The most common symptoms of magnesium deficiency are:
- muscle cramps
- eyelid twitching
Recent research indicates that atherosclerosis and cancer risk are increased by long-term magnesium deficiency. The element is rarely found in severe deficiency in healthy, well-nourished individuals. But some things, like drinking excessively, using dehydrating medications, and having chronic diarrhoea, can prevent it from being absorbed. Diabetes, the malabsorption syndrome, intravenous nutrition, and extreme dehydration put people at risk for a significant deficit.
Symptoms of magnesium deficiency
Who is at risk of magnesium deficiency?
Magnesium deficiency is especially dangerous for:
- pupils, students and people working intensively mentally
- physically hard working
- people living under constant stress
- pregnant and menopausal women
- people on restrictive slimming diets.
Magnesium – how to increase magnesium absorption?
- Cooking causes a loss of 30-75 percent. this element. Therefore, vegetables and fruits are best eaten raw.
- Magnesium is a macroelement absorbed at the level of the small intestine , therefore diet and composition of meals may affect its absorption.
- With additional supplementation, it is worth choosing a preparation in the form of an enteric tablet, i.e. a tablet with a special coating that protects the contents of the tablet from the acidic environment of the stomach – the coating dissolves only in the small intestine, i.e. where the absorption of magnesium ions is greatest.
Magnesium – symptoms and effects of excess Excess magnesium gives certain symptoms: nausea diarrhea breathing difficulties dizziness coma .

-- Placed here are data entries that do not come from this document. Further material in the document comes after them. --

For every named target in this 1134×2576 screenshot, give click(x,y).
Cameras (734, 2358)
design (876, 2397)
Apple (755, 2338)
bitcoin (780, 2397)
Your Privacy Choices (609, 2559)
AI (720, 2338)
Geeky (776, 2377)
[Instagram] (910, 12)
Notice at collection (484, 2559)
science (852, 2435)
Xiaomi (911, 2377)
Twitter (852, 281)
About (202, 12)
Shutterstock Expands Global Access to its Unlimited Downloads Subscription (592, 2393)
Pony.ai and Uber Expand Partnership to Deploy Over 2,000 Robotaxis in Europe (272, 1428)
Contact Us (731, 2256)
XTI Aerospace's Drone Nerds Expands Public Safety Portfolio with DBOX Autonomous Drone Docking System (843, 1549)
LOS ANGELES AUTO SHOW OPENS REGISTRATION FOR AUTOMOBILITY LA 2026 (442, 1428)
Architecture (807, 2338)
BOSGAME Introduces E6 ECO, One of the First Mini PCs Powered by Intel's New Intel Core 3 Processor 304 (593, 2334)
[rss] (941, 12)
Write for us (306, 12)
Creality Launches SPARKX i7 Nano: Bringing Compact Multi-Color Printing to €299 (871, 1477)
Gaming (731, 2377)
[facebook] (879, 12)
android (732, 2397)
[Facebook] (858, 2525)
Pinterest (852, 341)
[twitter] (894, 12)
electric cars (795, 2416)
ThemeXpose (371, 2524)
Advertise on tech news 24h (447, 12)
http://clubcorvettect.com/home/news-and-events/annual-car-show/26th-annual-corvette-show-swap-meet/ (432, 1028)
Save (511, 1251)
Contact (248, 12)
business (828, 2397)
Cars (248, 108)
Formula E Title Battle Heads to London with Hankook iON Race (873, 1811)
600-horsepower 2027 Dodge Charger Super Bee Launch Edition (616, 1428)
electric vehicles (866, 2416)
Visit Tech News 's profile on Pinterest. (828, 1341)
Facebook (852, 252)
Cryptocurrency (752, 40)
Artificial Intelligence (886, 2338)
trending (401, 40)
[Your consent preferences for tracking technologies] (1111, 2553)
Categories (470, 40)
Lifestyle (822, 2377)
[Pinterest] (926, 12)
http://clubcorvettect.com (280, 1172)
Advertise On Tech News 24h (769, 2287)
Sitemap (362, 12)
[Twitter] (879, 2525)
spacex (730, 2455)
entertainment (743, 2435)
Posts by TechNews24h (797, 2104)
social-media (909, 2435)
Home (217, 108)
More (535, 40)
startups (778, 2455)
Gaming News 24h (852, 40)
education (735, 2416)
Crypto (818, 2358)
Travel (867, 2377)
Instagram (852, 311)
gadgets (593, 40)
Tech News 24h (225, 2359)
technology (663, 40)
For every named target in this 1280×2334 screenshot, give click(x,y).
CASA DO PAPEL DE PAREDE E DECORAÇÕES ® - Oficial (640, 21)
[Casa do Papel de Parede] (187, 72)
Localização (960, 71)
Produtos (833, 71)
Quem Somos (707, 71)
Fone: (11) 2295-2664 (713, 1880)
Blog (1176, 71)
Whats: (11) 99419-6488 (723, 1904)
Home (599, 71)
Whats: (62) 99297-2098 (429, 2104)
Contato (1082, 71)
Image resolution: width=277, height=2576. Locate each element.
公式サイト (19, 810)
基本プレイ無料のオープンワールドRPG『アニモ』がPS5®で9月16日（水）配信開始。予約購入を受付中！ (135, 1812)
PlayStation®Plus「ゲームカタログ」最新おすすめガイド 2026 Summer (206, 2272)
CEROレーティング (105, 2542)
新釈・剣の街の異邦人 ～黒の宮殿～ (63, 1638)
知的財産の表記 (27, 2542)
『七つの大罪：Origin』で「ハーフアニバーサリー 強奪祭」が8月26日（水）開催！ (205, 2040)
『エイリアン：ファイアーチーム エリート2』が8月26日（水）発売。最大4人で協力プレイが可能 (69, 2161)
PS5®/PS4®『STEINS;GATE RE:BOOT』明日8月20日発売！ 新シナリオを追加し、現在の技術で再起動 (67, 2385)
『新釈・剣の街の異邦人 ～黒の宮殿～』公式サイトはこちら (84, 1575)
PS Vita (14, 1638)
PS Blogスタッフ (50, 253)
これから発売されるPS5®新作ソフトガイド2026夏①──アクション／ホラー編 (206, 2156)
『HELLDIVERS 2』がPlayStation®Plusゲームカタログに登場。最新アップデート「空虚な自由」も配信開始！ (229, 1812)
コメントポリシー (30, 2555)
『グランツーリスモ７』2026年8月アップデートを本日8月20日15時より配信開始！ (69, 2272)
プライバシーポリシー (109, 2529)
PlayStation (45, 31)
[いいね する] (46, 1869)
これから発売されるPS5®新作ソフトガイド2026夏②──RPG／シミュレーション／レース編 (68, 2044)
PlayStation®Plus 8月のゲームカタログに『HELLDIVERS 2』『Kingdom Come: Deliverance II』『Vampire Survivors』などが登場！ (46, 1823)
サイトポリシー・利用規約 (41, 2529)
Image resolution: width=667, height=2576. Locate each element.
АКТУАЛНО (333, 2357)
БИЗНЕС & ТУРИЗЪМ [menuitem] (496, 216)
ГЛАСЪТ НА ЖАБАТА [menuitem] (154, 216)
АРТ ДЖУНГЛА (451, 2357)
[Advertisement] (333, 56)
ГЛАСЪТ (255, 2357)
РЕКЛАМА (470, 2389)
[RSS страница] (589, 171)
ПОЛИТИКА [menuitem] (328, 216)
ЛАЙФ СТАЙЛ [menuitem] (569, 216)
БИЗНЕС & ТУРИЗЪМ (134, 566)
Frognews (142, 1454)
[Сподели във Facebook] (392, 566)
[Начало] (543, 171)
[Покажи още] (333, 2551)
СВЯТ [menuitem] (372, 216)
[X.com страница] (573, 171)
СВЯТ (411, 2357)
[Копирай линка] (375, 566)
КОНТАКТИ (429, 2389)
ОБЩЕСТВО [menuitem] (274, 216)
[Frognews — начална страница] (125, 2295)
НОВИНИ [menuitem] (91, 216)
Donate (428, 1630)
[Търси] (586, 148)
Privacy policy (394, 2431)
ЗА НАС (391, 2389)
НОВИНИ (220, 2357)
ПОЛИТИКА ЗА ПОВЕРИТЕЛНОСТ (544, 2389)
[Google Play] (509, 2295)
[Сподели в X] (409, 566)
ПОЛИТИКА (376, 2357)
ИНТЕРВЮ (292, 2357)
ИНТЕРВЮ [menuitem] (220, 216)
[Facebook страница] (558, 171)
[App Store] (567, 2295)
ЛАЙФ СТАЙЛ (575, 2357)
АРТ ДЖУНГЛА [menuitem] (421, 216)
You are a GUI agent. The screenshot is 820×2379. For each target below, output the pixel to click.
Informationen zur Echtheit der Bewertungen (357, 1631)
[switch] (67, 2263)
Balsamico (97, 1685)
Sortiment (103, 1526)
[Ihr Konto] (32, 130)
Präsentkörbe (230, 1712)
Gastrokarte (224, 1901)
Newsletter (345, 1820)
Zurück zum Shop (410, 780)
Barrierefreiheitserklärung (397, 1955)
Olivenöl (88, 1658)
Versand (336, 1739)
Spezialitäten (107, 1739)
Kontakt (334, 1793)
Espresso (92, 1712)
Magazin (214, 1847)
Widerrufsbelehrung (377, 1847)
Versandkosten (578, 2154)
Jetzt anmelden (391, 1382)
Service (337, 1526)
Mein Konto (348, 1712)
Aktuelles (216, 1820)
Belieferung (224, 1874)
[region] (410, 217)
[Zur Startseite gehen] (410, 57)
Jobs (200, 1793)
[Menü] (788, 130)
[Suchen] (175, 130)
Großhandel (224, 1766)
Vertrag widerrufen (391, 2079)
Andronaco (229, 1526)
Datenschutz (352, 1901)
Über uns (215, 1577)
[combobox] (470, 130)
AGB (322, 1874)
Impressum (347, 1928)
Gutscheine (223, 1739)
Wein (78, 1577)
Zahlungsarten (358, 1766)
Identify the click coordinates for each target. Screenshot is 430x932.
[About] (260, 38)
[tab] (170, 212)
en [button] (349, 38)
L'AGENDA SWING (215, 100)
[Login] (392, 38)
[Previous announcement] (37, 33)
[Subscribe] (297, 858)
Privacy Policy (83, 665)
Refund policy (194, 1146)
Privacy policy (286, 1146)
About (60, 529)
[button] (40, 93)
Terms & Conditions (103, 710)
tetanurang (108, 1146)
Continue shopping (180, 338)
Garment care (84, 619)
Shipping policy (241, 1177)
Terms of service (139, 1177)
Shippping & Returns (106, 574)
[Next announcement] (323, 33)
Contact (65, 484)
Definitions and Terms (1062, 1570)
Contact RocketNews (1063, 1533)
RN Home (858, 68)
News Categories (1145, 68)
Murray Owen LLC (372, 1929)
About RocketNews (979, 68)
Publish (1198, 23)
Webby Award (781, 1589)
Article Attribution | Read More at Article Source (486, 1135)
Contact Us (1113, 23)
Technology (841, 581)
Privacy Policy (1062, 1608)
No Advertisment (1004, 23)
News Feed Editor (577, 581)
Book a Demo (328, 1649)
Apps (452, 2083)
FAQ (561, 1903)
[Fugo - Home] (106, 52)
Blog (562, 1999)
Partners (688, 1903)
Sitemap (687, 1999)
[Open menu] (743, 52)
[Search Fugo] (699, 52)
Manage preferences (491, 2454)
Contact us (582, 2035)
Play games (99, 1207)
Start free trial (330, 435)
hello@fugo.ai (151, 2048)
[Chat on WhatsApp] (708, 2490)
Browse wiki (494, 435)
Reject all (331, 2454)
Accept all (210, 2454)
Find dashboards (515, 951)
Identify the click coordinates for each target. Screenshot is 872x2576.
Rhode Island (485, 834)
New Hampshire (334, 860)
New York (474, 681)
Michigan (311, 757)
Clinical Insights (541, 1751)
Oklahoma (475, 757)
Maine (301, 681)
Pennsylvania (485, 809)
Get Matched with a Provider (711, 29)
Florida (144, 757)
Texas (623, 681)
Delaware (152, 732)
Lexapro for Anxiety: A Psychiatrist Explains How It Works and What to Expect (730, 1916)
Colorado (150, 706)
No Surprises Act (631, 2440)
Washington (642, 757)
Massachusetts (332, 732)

Magnesium overdose is extremely uncommon because the kidneys remove excess amounts of the mineral and the more of it is in the body, the less it is absorbed. But when taking supplements, you must adhere to the directions on the leaflet, and it is best to consult a doctor if you have any questions.
Magnesium deficiency – who is at risk
Do you have kidney disease? Watch out for magnesium
Kidney patients should not take magnesium without consulting a urologist . It can also reduce the effectiveness of tetracycline treatments. Therefore, the doctor must know that we are taking magnesium preparations.
What is magnesium in? Foods rich in magnesium
Cereal products, particularly buckwheat, are the primary source of magnesium in the human diet. You can get a good amount of it from eating legumes, nuts, seafood, cocoa, and chocolate.
Magnesium can be found in high concentrations in foods such as barley groats, dark bread, peas, spinach, fish, cheese, and bananas. A modest quantity consisting of additional greens and fruits, milk and eggs, rice and offal, and white bread.
Magnesium levels are higher in the food that comes from organic farms. Mineral water, particularly highly mineralized or “hard” drinking water, can also be a good source of magnesium because of its high mineral content.
Magnesium – dosage. Recommended daily intake of magnesium
- infants – 30 mg
- children – from 5 months to 1 year of age – 70 mg
- children: from 1 to 3 years of age – 80 mg; from 4 to 9 years of age – 130 mg;
- boys: from 10 to 12 years of age – 240 mg; from 13 to 18 years of age – 410 mg;
- girls: from 10 to 12 years of age – 240 mg; from 13 to 18 years of age – 360 mg;
- men: from 19 to 30 years of age – 400 mg; >31 years – 420 mg;
- women: from 19 to 30 years of age – 310 mg; 31 years – 320 mg;
- pregnant women: <19 years: 400 mg; >19 years – 360 mg;
- lactation: <19 years: 360 mg; >19 years: 320 mg;
“Magnez – Właściwości, Funkcje, Objawy Niedoboru I Nadmiaru. Znaczenie Magnezu Dla Zdrowia.” Magnez – Właściwości, Funkcje, Objawy Niedoboru I Nadmiaru. Znaczenie Magnezu Dla Zdrowia, 28 Dec. 2021, fit.poradnikzdrowie.pl/diety-i-zywienie/co-jesz/magnez-wzmacnia-miesnie-i-koi-nerwy-aa-Y9Mx-Enma-tQ9d.html.